We were right in saying that she was not prepared to leave the English immediately and hasten against the Bohemians. Five days after her appeal to the Hussites she wrote to her friends at Reims and in mysterious words gave them to understand that she would come to them shortly.[327]
The partisans of Duke Philip were at that time hatching plots in the towns of Champagne, notably at Troyes and at Reims. On the 22nd of February, 1430, a canon and a chaplain were arrested and brought before the chapter for having conspired to deliver the city to the English. It was well for them that they belonged to the Church, for having been condemned to perpetual imprisonment, they obtained from the King a mitigation of their sentence, and the canon a complete remittance.[328] The aldermen and ecclesiastics of the city, fearing they would be thought badly of on the other side of the Loire, wrote to the Maid entreating her to speak well of them to the King. The following is her reply to their request:[329]
"Very good friends and beloved, may it please you to wit that I have received your letters, the which make mention how it hath been reported to the King that within the city of Reims there be many wicked persons. Therefore I give you to wit that it is indeed true that even such things have been reported to him and that he grieves much that there be folk in alliance with the Burgundians; that they would betray the town and bring the Burgundians into it. But since then the King has known the contrary by means of the assurance ye have sent him, and he is well pleased with you. And ye may believe that ye stand well in his favour; and if ye have need, he would help you with regard to the siege; and he knows well that ye have much to suffer from the hardness of those treacherous Burgundians, your adversaries: thus may God in his pleasure deliver you shortly, that is as soon as may be. So I pray and entreat you my friends dearly beloved that ye hold well the said city for the King and that ye keep good watch. Ye will soon have good tidings of me at greater length. Other things for the present I write not unto you save that the whole of Brittany is French and that the Duke is to send to the King three thousand combatants paid for two months. To God I commend you, may he keep you.
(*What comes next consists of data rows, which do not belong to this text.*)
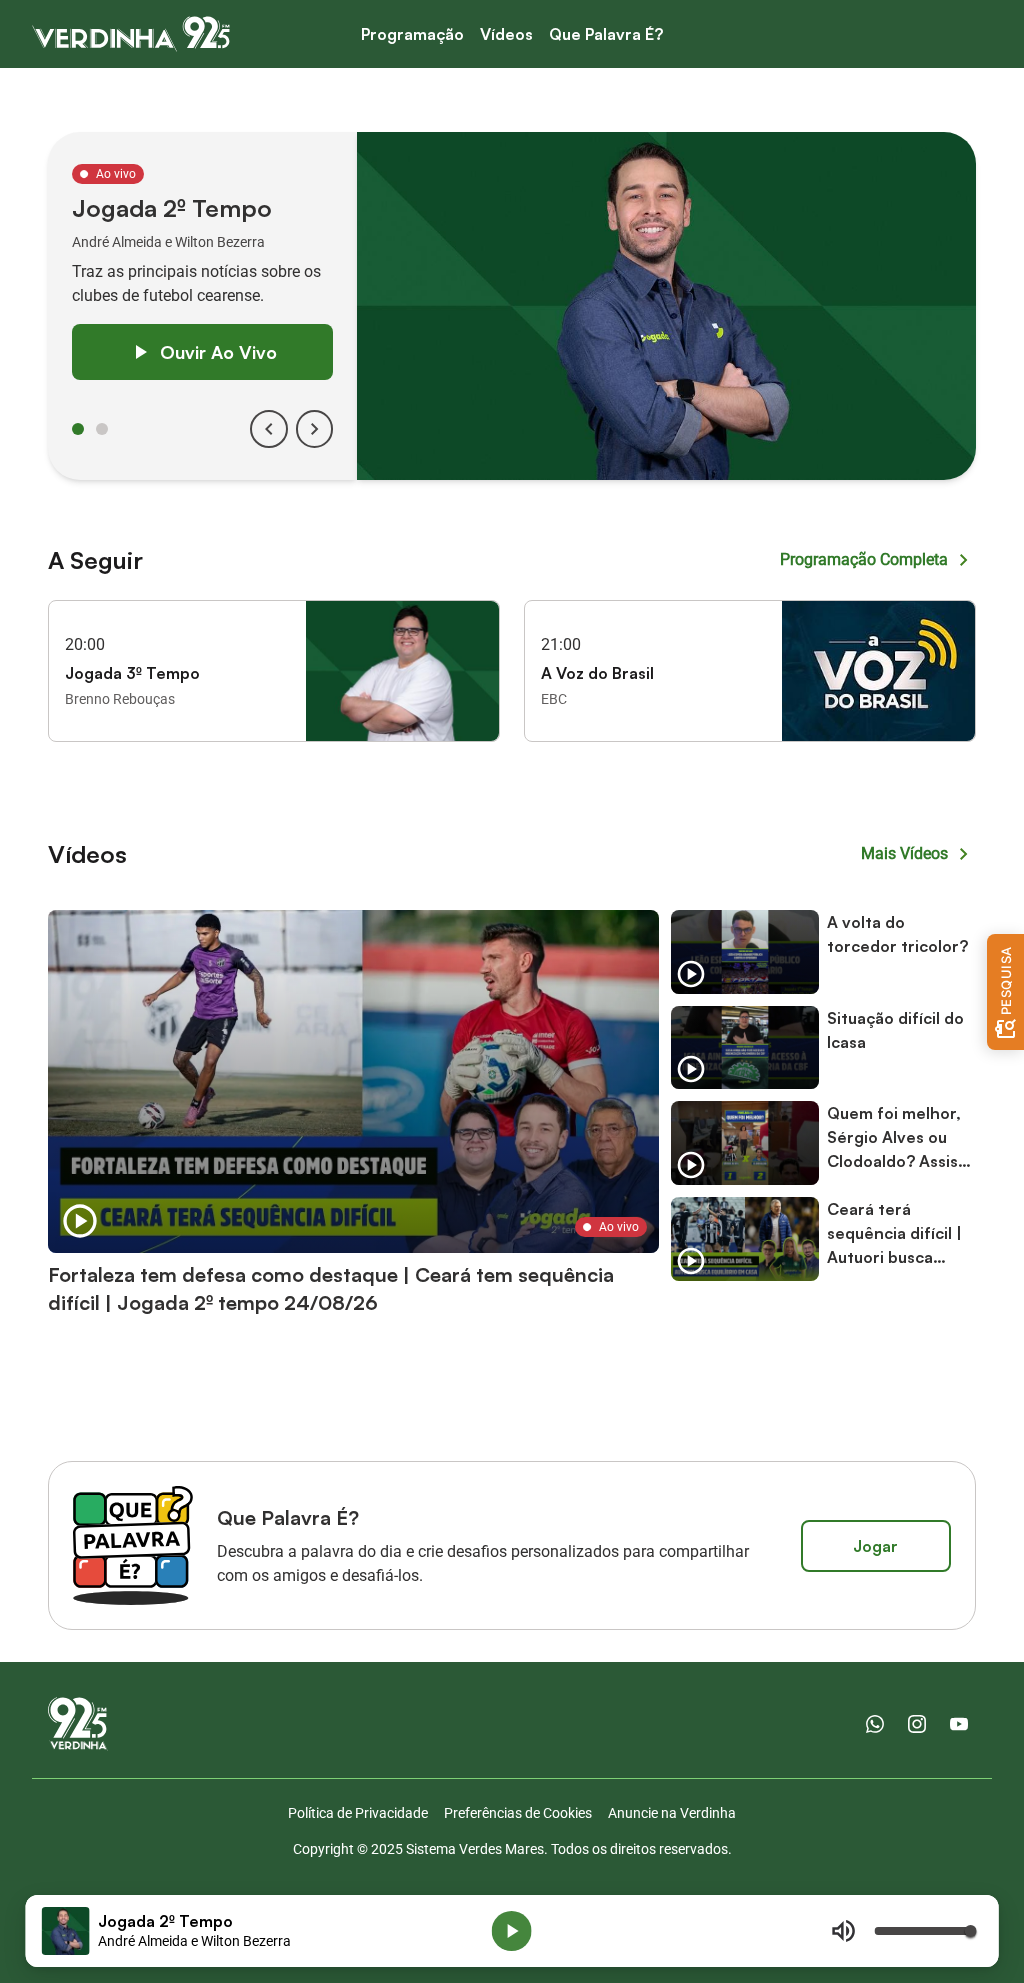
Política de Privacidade (358, 1813)
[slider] (924, 1931)
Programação (412, 34)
Written at Sully, the 28th of March.
Jehanne.[330]
Addressed to: My good friends and dearly beloved, the churchmen, aldermen, burgesses and inhabitants and masters of the good town of Reyms."[331]
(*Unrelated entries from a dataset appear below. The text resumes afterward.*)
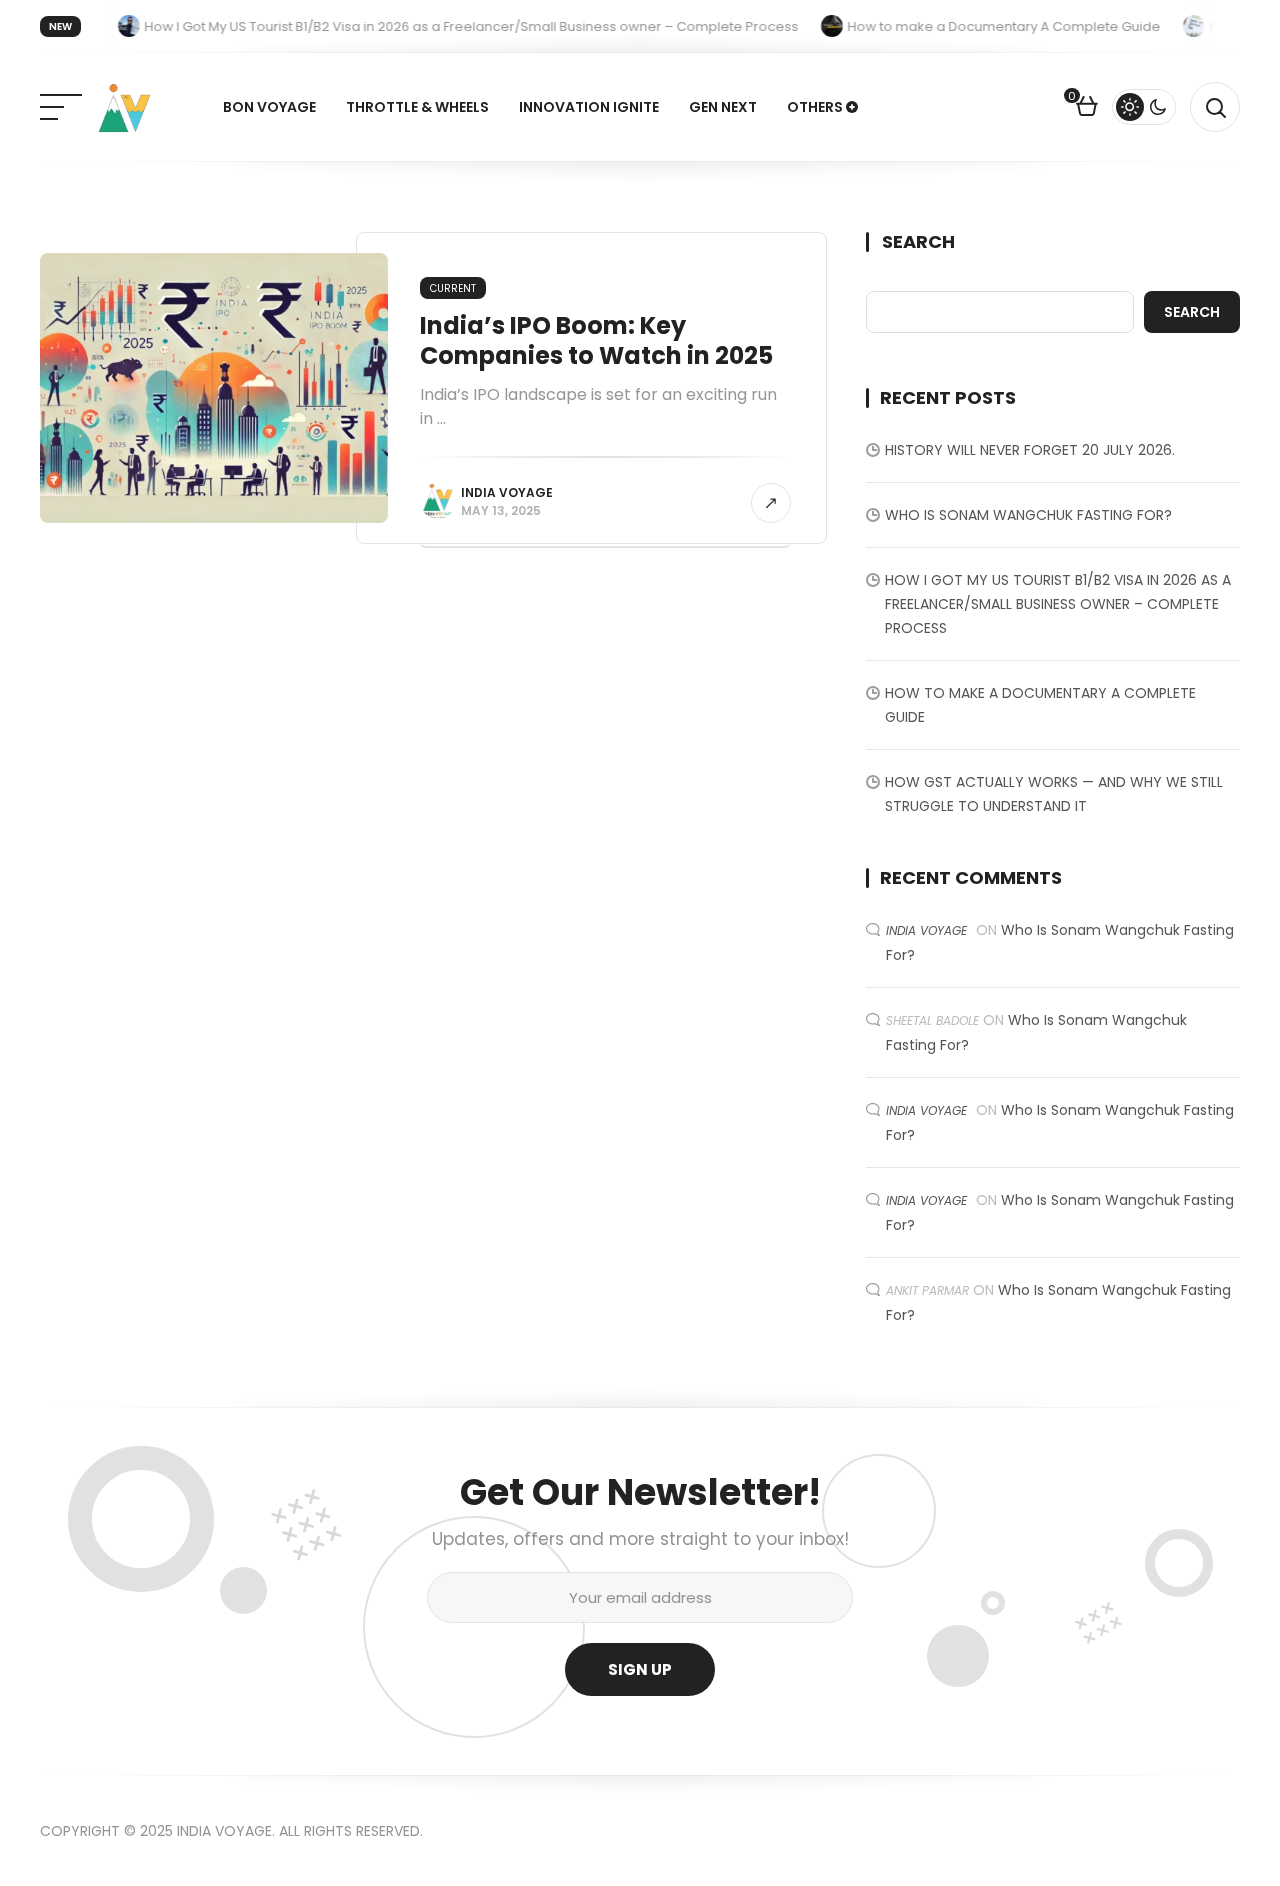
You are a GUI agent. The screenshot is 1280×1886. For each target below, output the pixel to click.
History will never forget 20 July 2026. (1030, 450)
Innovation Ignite (589, 107)
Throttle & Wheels (417, 107)
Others (815, 107)
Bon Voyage (269, 107)
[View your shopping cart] (1087, 109)
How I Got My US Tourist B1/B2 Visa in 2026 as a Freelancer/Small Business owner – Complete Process (1058, 604)
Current (453, 288)
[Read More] (771, 503)
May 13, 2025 (501, 510)
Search (918, 242)
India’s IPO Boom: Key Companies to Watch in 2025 (596, 340)
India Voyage (507, 492)
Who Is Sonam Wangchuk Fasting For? (1028, 515)
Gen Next (723, 107)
Touching the succour to be expected from the Duke of Brittany, the Maid was labouring under a delusion. Like all other prophetesses she was ignorant of what was passing around her. Despite her failures, she believed in her good fortune; she doubted herself no more than she doubted God; and she was eager to pursue the fulfilment of her mission. "Ye shall soon have tidings of me," she said to the townsfolk of Reims. A few days after, and she left Sully to go into France and fight, on the expiration of the truces.
It has been said that she feigned an expedition of pleasure and set out without taking leave of the King, that it was a kind of innocent stratagem, an honourable flight.[332] But it was nothing of the sort.[333] The Maid gathered a company of some hundred horse, sixty-eight archers and cross-bowmen, and two trumpeters, commanded by a Lombard captain, Bartolomeo Baretta.[334] In this company were Italian men-at-arms, bearing broad shields, like some who had come to Orléans at the time of the siege; possibly they were the same.[335] She set out at the head of this company, with her brothers and her steward, the Sire Jean d'Aulon. She was in the hands of Jean d'Aulon, and Jean d'Aulon was in the hands of the Sire de la Trémouille, to whom he owed money.[336] The good squire would not have followed the Maid against the King's will.
The flying squadron of béguines had recently been divided by a schism. Friar Richard, who was then in high favour with Queen Marie, and who had preached the Lenten sermons of 1430[337] at Orléans, stayed behind, on the Loire, with Catherine de la Rochelle. Jeanne took with her Pierronne and the younger Breton prophetess.[338] If she went into France, it was not without the knowledge or against the will of the King and his Council. Very probably the Chancellor of the kingdom had asked La Trémouille to send her in order that he might employ her in the approaching campaign against the Burgundians, who were threatening his government of Beauvais and his city of Reims.[339] He was not very kindly disposed towards her, but already he had made use of her and he intended to do so again. Possibly his intention was to employ her in a fresh attack on Paris.
The King had not abandoned the idea of taking his great city by the peaceful methods he always preferred. Throughout Lent, between Sully and Paris, there had been a constant passing to and fro of certain Carmelite monks of Melun, disguised as artisans. These were the churchmen who, during the attack on the Porte Saint Honoré, on the Day of the Festival of Our Lady, had stirred up the popular rising which had spread from one bank of the Seine to the other. Now they were negotiating with certain influential citizens the entrance of the King's men into the rebel city. The Prior of the Melun Carmelites was directing the conspiracy.[340] There is reason to believe that Jeanne had herself seen him or one of his monks. True it is that since the 22nd or the 23rd of March it was known at Sully that the conspiracy had been discovered;[341] but perhaps the hope of success still lingered. It was to Melun that Jeanne went with her company; and it is difficult to believe that there was no connection between the conspiracy of the Carmelites and the expedition of the Maid.